● Your objective
The lines from the one holding "Screen dimensions: 1280x437" through the end of the records below are to be written out exactly, and nothing else; pictures are to be left out.

*** Dataset records

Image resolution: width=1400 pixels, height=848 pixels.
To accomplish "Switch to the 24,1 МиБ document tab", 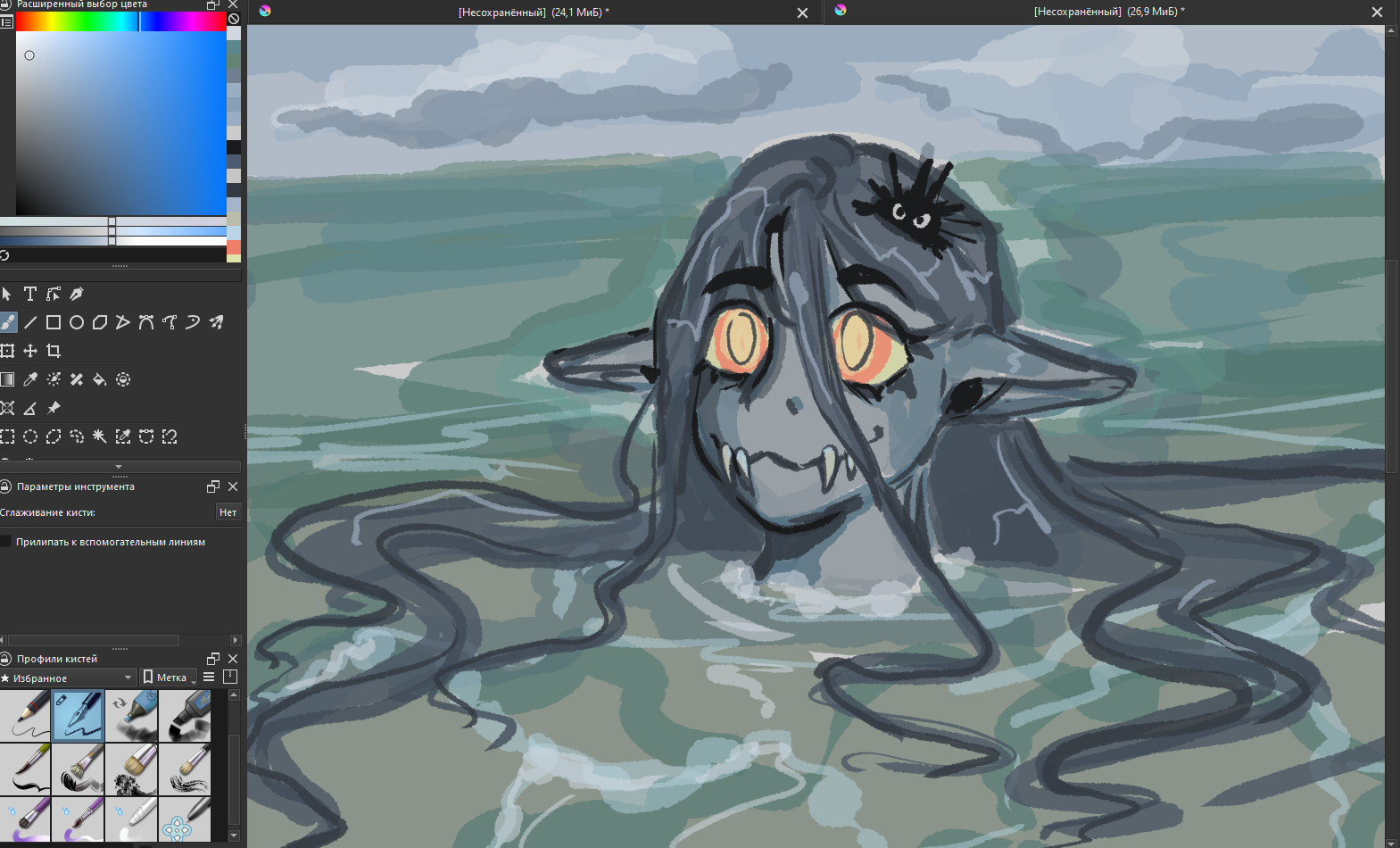I will click(533, 12).
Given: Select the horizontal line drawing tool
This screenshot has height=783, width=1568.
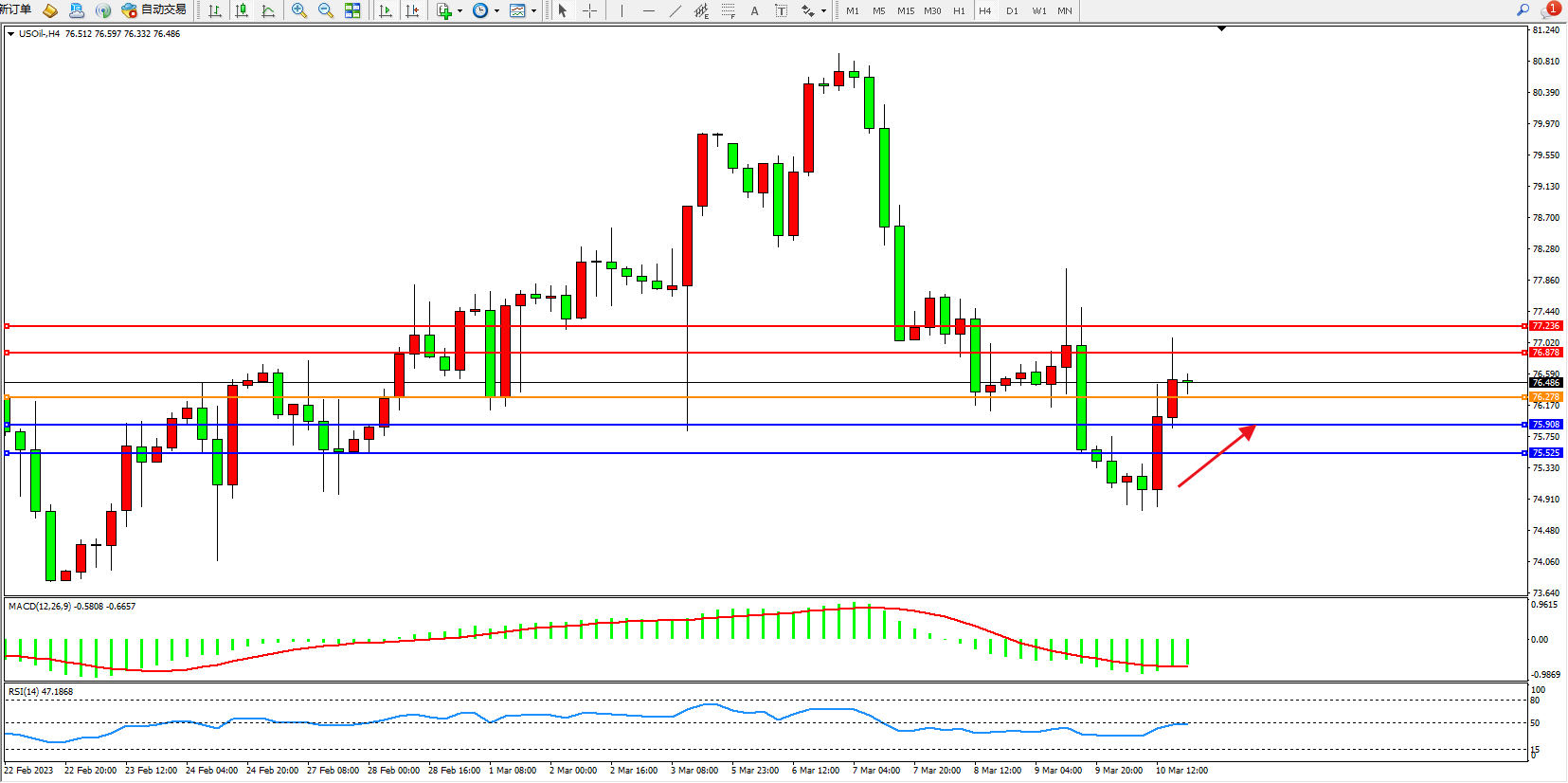Looking at the screenshot, I should (x=648, y=10).
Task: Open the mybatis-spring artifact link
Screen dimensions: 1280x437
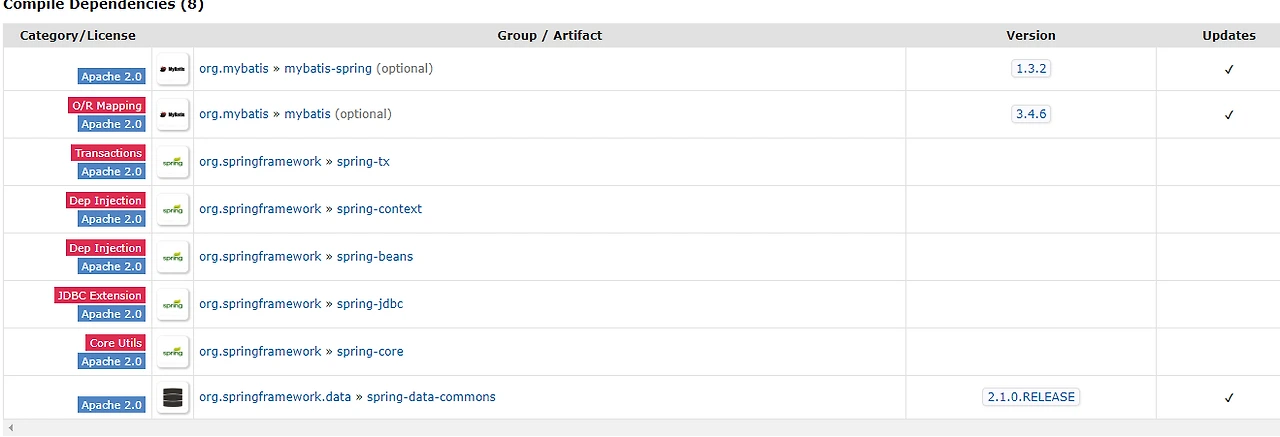Action: tap(328, 69)
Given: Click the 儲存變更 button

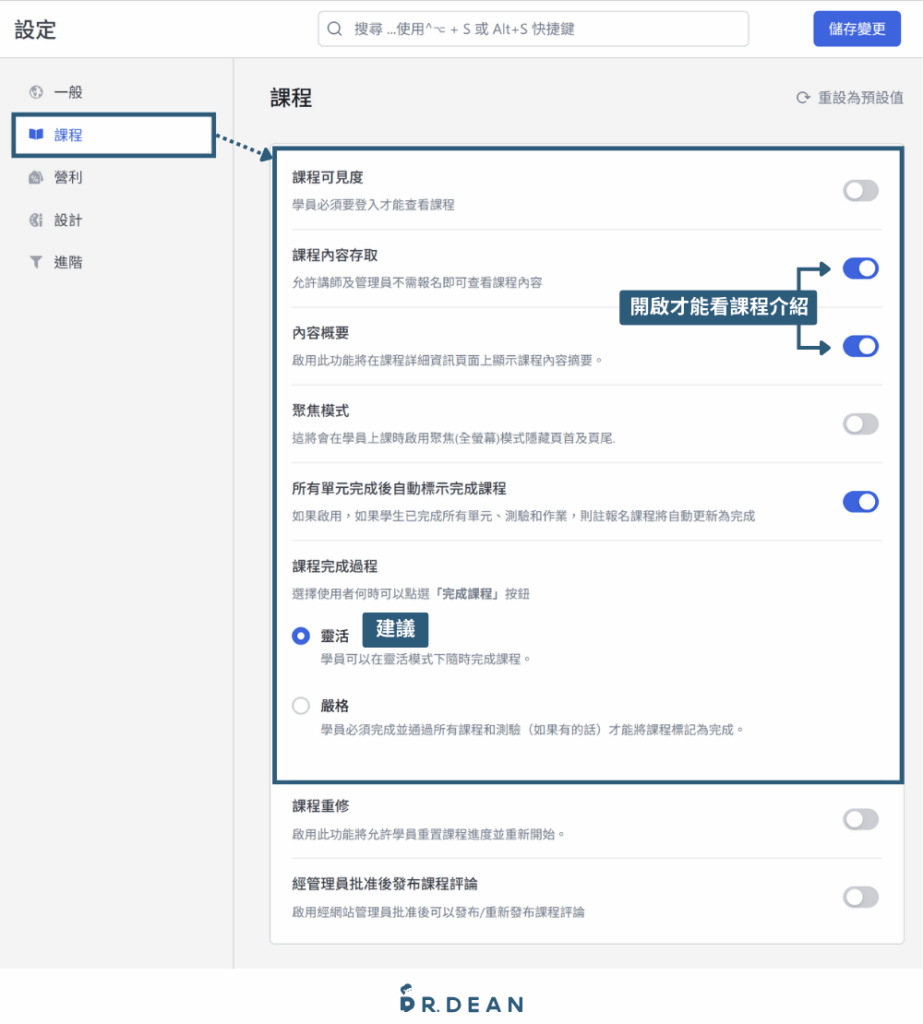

******

● Reply to the task
Screen dimensions: 1280x437
Action: tap(328, 69)
Given: Click the 儲存變更 button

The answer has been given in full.